Estrogen Receptor Gene 1 (ESR1) Mediates Lipid Metabolism in Goose Hierarchical Granulosa Cells Rather than in Pre-Hierarchical Granulosa Cells

SIMPLE SUMMARY: Our study successfully cloned and obtained an 1866 bp segment of the full-length coding sequence (CDS) region of the estrogen receptor gene 1 (ESR1) in Sichuan white geese. We compared the involvement of ESR1 in lipid metabolism between pre-hierarchical granulosa cells and hierarchical granulosa cells in geese. Our findings indicate that ESR1 plays a more significant role in the lipid metabolism of hierarchical granulosa cells.
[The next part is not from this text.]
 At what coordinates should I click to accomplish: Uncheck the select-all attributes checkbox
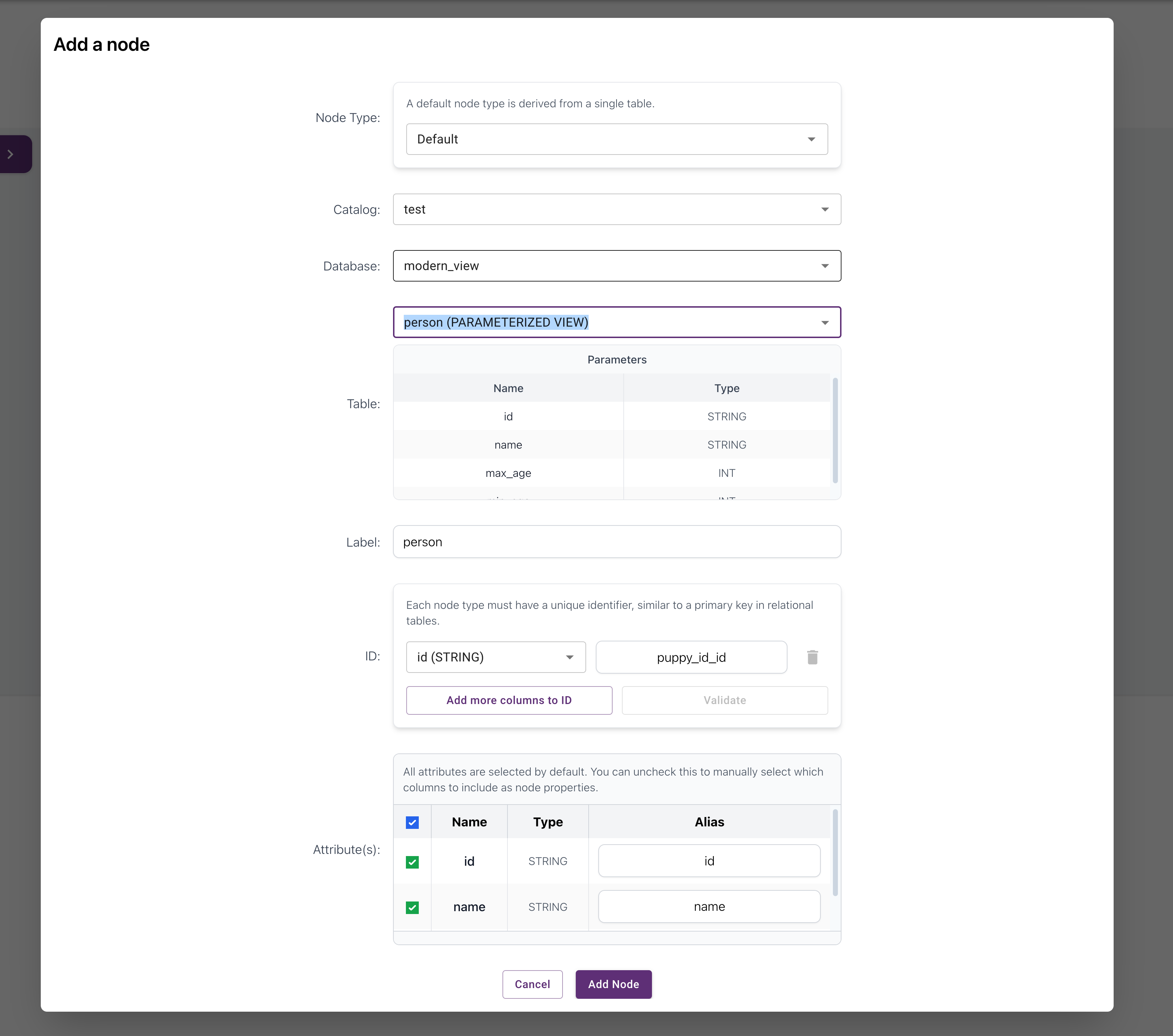point(412,822)

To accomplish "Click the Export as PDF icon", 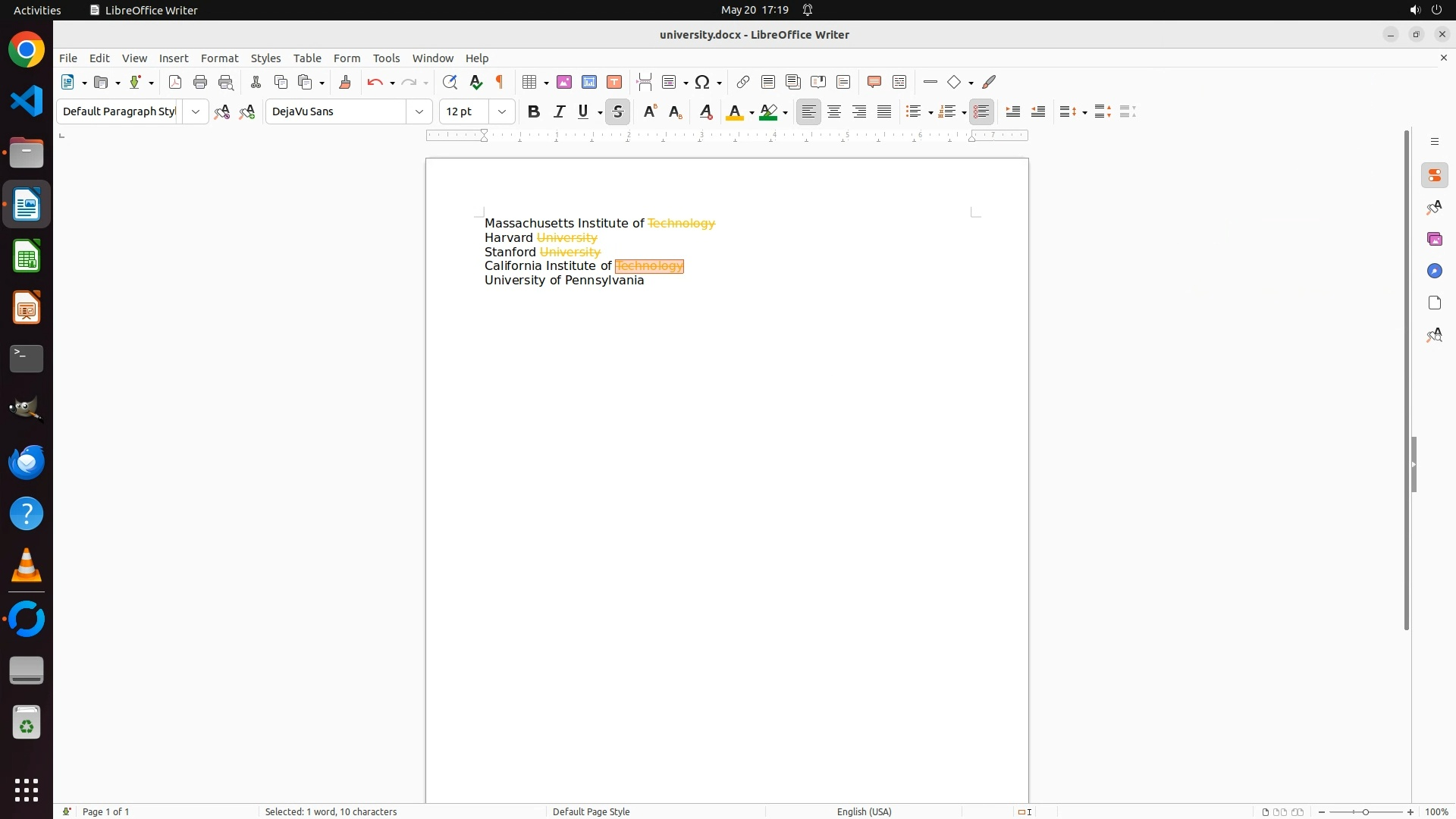I will 175,83.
When ESR1 is overexpressed in hierarchical granulosa cells, it leads to a reduction in lipid droplet deposition, cholesterol, and triglycerides, primarily regulated by APOB and PPARα, which control lipoprotein synthesis. Conversely, interfering with ESR1 in hierarchical granulosa cells results in increased lipid droplet deposition, cholesterol, and triglycerides. This increase is jointly mediated by ACCα, DGAT1, and SCD, which regulate fatty acid synthesis, as well as CPT1 and ATGL, which are involved in fatty acid degradation. ABSTRACT: (1) Background: The role of estrogen receptor gene 1 (ESR1) in female reproduction and lipid metabolism has been extensively investigated. However, its contribution to lipid metabolism during the development of poultry follicles remains unclear. (2) Methods: This study aimed to explore the function of ESR1 via overexpressing (ESR1(ov)) and interfering (ESR1(si)) with its expression in pre-hierarchical granulosa cells (phGCs) and hierarchical granulosa cells (poGCs). (3) Results: We successfully cloned and obtained an 1866 bp segment of the full-length CDS region of the Sichuan white goose ESR1 gene. In phGCs of the ESR1(ov) and ESR1(si) groups, there were no significant changes compared to the control group. However, in poGCs, the ESR1(ov) group exhibited decreased lipid deposition, triglycerides, and cholesterol compared to the control group, while the ESR1(si) group showed increased lipid deposition, triglycerides, and cholesterol. The expression of APOB and PPARα was significantly reduced in the ESR1(ov) group compared to the ESR1(ov)-NC group. Moreover, significant changes in the expression of ACCα, DGAT1, SCD, CPT1, and ATGL were observed between the ESR1(si) and ESR1(si)-NC group. (4) Conclusions: These findings shed light on the function and molecular mechanism of ESR1 in lipid metabolism in goose poGCs, providing a better understanding of the physiological process of goose follicular development.